## Work request
Reproduce all of the material below line for line, changing nothing.

Stored data entries:
BEGIN

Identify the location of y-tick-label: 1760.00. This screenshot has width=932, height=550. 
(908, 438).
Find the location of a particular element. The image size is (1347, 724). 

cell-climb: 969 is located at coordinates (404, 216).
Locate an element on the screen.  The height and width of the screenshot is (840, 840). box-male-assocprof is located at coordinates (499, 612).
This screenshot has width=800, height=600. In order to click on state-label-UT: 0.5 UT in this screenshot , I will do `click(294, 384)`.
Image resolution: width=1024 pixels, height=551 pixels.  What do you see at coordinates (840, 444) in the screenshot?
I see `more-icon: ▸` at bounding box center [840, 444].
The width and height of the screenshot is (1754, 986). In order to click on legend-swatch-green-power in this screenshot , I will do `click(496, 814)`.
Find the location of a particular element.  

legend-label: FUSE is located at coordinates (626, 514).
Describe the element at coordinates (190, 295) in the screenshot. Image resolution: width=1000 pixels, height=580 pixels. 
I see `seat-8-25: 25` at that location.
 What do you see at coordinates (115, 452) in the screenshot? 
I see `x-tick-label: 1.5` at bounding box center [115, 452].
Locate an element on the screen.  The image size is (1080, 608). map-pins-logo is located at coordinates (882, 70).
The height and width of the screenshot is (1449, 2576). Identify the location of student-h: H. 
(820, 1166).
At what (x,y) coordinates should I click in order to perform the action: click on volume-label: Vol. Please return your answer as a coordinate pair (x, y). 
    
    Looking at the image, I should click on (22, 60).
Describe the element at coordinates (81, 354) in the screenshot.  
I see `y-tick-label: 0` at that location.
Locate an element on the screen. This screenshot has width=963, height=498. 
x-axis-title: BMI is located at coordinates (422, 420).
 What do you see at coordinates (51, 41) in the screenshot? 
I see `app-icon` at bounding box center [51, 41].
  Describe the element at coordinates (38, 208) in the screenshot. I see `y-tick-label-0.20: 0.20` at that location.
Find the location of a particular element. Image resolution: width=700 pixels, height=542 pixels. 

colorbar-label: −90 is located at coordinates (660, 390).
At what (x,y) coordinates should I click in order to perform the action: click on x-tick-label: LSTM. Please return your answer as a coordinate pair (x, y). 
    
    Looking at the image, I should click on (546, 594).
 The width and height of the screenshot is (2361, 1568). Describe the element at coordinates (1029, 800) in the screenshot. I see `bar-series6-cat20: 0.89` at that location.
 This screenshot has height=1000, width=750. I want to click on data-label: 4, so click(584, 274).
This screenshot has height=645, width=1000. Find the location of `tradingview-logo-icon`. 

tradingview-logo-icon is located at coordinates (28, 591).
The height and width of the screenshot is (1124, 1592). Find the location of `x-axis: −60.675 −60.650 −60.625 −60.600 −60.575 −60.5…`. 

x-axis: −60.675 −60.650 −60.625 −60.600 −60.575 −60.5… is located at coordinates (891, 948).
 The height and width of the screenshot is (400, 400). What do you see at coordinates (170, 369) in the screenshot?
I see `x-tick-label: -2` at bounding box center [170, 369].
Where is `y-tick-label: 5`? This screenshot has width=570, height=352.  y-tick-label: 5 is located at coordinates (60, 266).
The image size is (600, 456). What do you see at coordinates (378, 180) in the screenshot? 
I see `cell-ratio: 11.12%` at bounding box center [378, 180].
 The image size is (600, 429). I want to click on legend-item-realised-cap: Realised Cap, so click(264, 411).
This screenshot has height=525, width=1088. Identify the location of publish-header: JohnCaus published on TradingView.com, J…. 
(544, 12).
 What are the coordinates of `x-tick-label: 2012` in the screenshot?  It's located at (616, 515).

END

## Exercise response
Identify the location of y-tick-label: 1760.00. This screenshot has width=932, height=550. 
(908, 438).
Find the location of a particular element. The image size is (1347, 724). 

cell-climb: 969 is located at coordinates (404, 216).
Locate an element on the screen.  The height and width of the screenshot is (840, 840). box-male-assocprof is located at coordinates (499, 612).
This screenshot has width=800, height=600. In order to click on state-label-UT: 0.5 UT in this screenshot , I will do `click(294, 384)`.
Image resolution: width=1024 pixels, height=551 pixels.  What do you see at coordinates (840, 444) in the screenshot?
I see `more-icon: ▸` at bounding box center [840, 444].
The width and height of the screenshot is (1754, 986). In order to click on legend-swatch-green-power in this screenshot , I will do `click(496, 814)`.
Find the location of a particular element.  

legend-label: FUSE is located at coordinates (626, 514).
Describe the element at coordinates (190, 295) in the screenshot. Image resolution: width=1000 pixels, height=580 pixels. 
I see `seat-8-25: 25` at that location.
 What do you see at coordinates (115, 452) in the screenshot? 
I see `x-tick-label: 1.5` at bounding box center [115, 452].
Locate an element on the screen.  The image size is (1080, 608). map-pins-logo is located at coordinates (882, 70).
The height and width of the screenshot is (1449, 2576). Identify the location of student-h: H. 
(820, 1166).
At what (x,y) coordinates should I click in order to perform the action: click on volume-label: Vol. Please return your answer as a coordinate pair (x, y). 
    
    Looking at the image, I should click on (22, 60).
Describe the element at coordinates (81, 354) in the screenshot.  
I see `y-tick-label: 0` at that location.
Locate an element on the screen. This screenshot has width=963, height=498. 
x-axis-title: BMI is located at coordinates (422, 420).
 What do you see at coordinates (51, 41) in the screenshot? 
I see `app-icon` at bounding box center [51, 41].
  Describe the element at coordinates (38, 208) in the screenshot. I see `y-tick-label-0.20: 0.20` at that location.
Find the location of a particular element. Image resolution: width=700 pixels, height=542 pixels. 

colorbar-label: −90 is located at coordinates (660, 390).
At what (x,y) coordinates should I click in order to perform the action: click on x-tick-label: LSTM. Please return your answer as a coordinate pair (x, y). 
    
    Looking at the image, I should click on (546, 594).
 The width and height of the screenshot is (2361, 1568). Describe the element at coordinates (1029, 800) in the screenshot. I see `bar-series6-cat20: 0.89` at that location.
 This screenshot has height=1000, width=750. I want to click on data-label: 4, so click(584, 274).
This screenshot has height=645, width=1000. Find the location of `tradingview-logo-icon`. 

tradingview-logo-icon is located at coordinates (28, 591).
The height and width of the screenshot is (1124, 1592). Find the location of `x-axis: −60.675 −60.650 −60.625 −60.600 −60.575 −60.5…`. 

x-axis: −60.675 −60.650 −60.625 −60.600 −60.575 −60.5… is located at coordinates (891, 948).
 The height and width of the screenshot is (400, 400). What do you see at coordinates (170, 369) in the screenshot?
I see `x-tick-label: -2` at bounding box center [170, 369].
Where is `y-tick-label: 5`? This screenshot has width=570, height=352.  y-tick-label: 5 is located at coordinates (60, 266).
The image size is (600, 456). What do you see at coordinates (378, 180) in the screenshot? 
I see `cell-ratio: 11.12%` at bounding box center [378, 180].
 The image size is (600, 429). I want to click on legend-item-realised-cap: Realised Cap, so click(264, 411).
This screenshot has height=525, width=1088. Identify the location of publish-header: JohnCaus published on TradingView.com, J…. 
(544, 12).
 What are the coordinates of `x-tick-label: 2012` in the screenshot?  It's located at (616, 515).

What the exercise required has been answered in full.